Discussion
In our study, we compared a hospital in the Saudi Western province (Medina) to a hospital in the Saudi Eastern Province (Dammam). The COVID-related mortalities during the observed duration were similar between the two hospitals/provinces. This is consistent with the Saudi official records where the total cases in the Eastern Province were 82,072 with overall deaths of 557 (mortality rate of 0.68%) [28]. In the same context, the total cases in Medina were 23,272 with overall deaths of 132 (mortality rate of 0.57%) [28]. Overall, Saudi Arabia’s case-fatality rate is also among the lowest fatality rates in the world that range from 0% and up to 28.9% [29], and according to our results, it is consistent in different regions of Saudi Arabia which supports that quality of health care is relatively homogenous and of adequate quality.

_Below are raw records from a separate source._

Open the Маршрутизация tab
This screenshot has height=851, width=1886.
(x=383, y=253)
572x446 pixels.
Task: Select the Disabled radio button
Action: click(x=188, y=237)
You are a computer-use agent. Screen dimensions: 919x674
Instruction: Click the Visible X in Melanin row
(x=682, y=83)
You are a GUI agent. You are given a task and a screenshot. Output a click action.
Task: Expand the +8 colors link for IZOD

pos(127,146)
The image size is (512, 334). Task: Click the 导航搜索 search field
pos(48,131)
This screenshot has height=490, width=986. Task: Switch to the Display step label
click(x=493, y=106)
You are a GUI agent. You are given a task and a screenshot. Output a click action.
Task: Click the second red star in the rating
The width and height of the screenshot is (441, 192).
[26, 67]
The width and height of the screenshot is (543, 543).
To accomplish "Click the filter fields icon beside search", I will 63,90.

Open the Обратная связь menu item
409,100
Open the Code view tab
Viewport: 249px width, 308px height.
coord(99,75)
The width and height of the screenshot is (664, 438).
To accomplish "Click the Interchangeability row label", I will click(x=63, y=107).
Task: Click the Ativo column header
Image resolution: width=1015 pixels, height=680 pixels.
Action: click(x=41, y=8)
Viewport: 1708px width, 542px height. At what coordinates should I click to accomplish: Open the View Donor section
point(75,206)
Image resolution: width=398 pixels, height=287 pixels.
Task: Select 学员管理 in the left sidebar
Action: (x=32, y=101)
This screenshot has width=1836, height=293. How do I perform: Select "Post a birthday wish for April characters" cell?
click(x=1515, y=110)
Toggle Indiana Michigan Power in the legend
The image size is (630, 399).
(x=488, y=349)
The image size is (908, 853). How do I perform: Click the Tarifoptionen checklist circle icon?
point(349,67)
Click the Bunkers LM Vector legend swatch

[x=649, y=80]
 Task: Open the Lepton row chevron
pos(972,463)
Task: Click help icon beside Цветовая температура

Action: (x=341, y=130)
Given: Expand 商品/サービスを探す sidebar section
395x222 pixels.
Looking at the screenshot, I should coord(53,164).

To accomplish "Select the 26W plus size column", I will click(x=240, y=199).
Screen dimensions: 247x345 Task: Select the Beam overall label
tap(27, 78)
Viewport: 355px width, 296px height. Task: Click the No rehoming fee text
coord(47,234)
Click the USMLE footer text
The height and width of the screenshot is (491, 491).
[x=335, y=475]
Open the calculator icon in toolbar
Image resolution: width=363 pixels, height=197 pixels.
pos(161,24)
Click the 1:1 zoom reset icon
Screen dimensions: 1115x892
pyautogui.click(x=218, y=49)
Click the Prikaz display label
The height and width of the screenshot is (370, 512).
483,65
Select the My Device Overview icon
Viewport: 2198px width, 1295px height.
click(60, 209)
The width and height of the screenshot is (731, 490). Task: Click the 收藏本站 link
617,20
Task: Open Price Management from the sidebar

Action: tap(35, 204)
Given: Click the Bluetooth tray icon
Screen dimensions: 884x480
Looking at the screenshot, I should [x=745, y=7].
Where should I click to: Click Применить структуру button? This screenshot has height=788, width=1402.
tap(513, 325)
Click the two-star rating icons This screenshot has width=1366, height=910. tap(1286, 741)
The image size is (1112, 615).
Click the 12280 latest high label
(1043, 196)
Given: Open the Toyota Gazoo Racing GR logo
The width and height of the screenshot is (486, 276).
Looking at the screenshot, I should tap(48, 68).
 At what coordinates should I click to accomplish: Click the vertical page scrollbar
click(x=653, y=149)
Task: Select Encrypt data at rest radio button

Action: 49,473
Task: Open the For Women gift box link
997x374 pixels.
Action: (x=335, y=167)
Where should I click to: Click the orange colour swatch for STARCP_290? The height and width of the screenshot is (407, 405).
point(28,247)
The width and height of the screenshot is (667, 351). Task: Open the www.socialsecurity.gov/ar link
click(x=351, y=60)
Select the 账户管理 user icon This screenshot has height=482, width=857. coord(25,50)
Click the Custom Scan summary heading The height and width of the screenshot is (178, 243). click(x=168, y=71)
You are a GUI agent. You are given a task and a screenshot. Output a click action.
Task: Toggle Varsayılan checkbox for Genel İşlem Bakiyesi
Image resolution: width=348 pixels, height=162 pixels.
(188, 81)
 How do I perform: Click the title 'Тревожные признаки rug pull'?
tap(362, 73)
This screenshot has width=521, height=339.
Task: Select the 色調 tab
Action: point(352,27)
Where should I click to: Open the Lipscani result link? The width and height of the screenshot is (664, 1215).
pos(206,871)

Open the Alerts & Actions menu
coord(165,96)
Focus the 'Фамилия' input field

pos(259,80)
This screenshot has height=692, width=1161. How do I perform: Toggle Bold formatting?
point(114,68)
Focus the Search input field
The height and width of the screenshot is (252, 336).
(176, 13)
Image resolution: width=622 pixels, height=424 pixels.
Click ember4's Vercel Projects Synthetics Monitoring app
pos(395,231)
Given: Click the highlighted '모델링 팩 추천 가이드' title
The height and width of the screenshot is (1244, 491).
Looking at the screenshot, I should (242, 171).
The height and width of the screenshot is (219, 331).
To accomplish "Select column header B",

Our results showed a relatively consistent presentation of clinical symptoms/signs among the included patients in comparing the two hospitals. Nevertheless, there were some differences in the initial presentation including the initial body temperature, initial heart rate, breathing rhythms, breathing quality, and added sounds. Many of the previously reported MERS-CoV [30] and SARS-CoV [31] patients also showed similar comorbidities, which predisposed to increasing the risk of infection with MERS-CoV and increasing the case fatality rates [32]. Regarding clinical presentation, the predominant presentations among COVID-19 patients were low-grade high fever (mean temperature 37.7) and cough, which seems to be consistent with the initial reports from different countries [33-36; 16]. According to our results, treatments used were homogenous among the two hospitals, except for heparin use. Others have reported that many COVID-19 patients suffer from hypercoagulability state [37; 38].
To our knowledge, this is the first study to compare COVID-patients in two Saudi hospitals in two different provinces. However, the study has some limitations. The relatively small number of the included patients may affect the magnitude of differences and the statistical significance. Moreover, some patients’ data were missing, which may also affect our results.